How to Deliver a TED Talk: Don’t Give Away Your Life Story | TravelResearchOnline


How to Deliver a TED Talk: Don’t Give Away Your Life Story

“One of the biggest mistakes that speakers make is trying to pack a lifetime worth of learning into a single talk.” How to Deliver a TED Talk by Jeremey Donovan, page 14

This passage hit me personally; right between the eyes. And it probably pertains to you, too, when trying to convince a prospect to follow your lead. “Speaking” may not be the correct word. Perhaps we should use the word “sharing.” After all, that is what we “speakers” do for a living. We share information, experiences, mistakes, and success stories. Speaking, in and of itself, is just noise unless the gist of what is being shared is meaningful to the audience.

Click on the book to grab your own copy of "How to Deliver a TED Talk"
Click on the book to grab your own copy of “How to Deliver a TED Talk”
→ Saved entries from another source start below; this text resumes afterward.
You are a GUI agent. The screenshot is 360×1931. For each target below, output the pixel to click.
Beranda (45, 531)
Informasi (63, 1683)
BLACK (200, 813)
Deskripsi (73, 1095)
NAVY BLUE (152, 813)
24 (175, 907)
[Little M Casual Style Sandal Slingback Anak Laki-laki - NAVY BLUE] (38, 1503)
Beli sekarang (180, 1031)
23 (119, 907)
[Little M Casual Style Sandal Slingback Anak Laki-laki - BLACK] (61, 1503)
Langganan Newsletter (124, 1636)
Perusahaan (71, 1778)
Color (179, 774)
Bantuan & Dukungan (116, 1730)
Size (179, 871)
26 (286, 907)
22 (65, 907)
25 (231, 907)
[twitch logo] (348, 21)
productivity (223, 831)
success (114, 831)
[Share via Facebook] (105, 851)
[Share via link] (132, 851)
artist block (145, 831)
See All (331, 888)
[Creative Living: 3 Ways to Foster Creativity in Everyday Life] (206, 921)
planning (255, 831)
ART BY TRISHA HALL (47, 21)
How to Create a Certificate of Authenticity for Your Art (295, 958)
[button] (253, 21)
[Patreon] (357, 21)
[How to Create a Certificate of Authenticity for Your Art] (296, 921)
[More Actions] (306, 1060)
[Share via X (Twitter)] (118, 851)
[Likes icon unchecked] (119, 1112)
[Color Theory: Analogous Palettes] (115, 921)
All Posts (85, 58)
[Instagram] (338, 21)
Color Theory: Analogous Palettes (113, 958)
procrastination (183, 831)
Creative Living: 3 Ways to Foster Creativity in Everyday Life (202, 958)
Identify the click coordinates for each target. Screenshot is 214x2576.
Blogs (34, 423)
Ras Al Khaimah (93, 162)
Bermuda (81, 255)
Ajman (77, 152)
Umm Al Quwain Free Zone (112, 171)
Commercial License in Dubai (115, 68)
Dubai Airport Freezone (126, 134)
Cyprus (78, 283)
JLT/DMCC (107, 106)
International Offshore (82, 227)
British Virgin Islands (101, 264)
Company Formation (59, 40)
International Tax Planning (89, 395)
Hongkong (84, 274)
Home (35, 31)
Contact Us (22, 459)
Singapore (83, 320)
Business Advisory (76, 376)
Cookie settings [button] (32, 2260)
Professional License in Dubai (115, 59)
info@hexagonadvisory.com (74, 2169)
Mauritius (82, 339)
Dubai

While I think if it, let me “share” this thought with you. I often remind myself of this sage advice prior to taking a stage: “Don’t talk unless you can improve upon the silence.” This is a great reminder. Another little sidebar while I have your attention: They say it takes two to tango. It also takes two to communicate… at least two. You have a sender and you have a receiver. Unless the two are working together, you just have a bunch of noise. (Back to today’s message.) As speakers (sharers) the problem is we have lots to share, and too little time to “do our thing.” We are often allotted a certain amount of time in any given conference or corporate meeting to make a connection with an audience and leave them with something to think about. With any luck, what we say will result in a positive behavior change. But once the introduction is complete, we feel we have to squeeze a lifetime of learning into a 60-minute time frame. In my business, this is affectionately known as a “Data-Dump.” We have a tendency to hit on a number of salient points (by our definition), while breezing over each topic without clearly delivering a message. When this occurs, the speech resembles an exercise rather than a valuable interactive experience. The answer: Focus on three to five points that have the potential to make a difference in your audience’s lives and make certain you cover the bases. I hope today’s message has you thinking about how you deliver your presentation to your clients. Are you helping them understand important features and benefits, or are you wasting the time given to deliver a travel-related data dump? When you have a lot to share, be it with growing a business or creating a memorable vacation experience, this advice is easier said than done. But if you can’t improve upon the silence, perhaps it is best for you, too, to remain silent.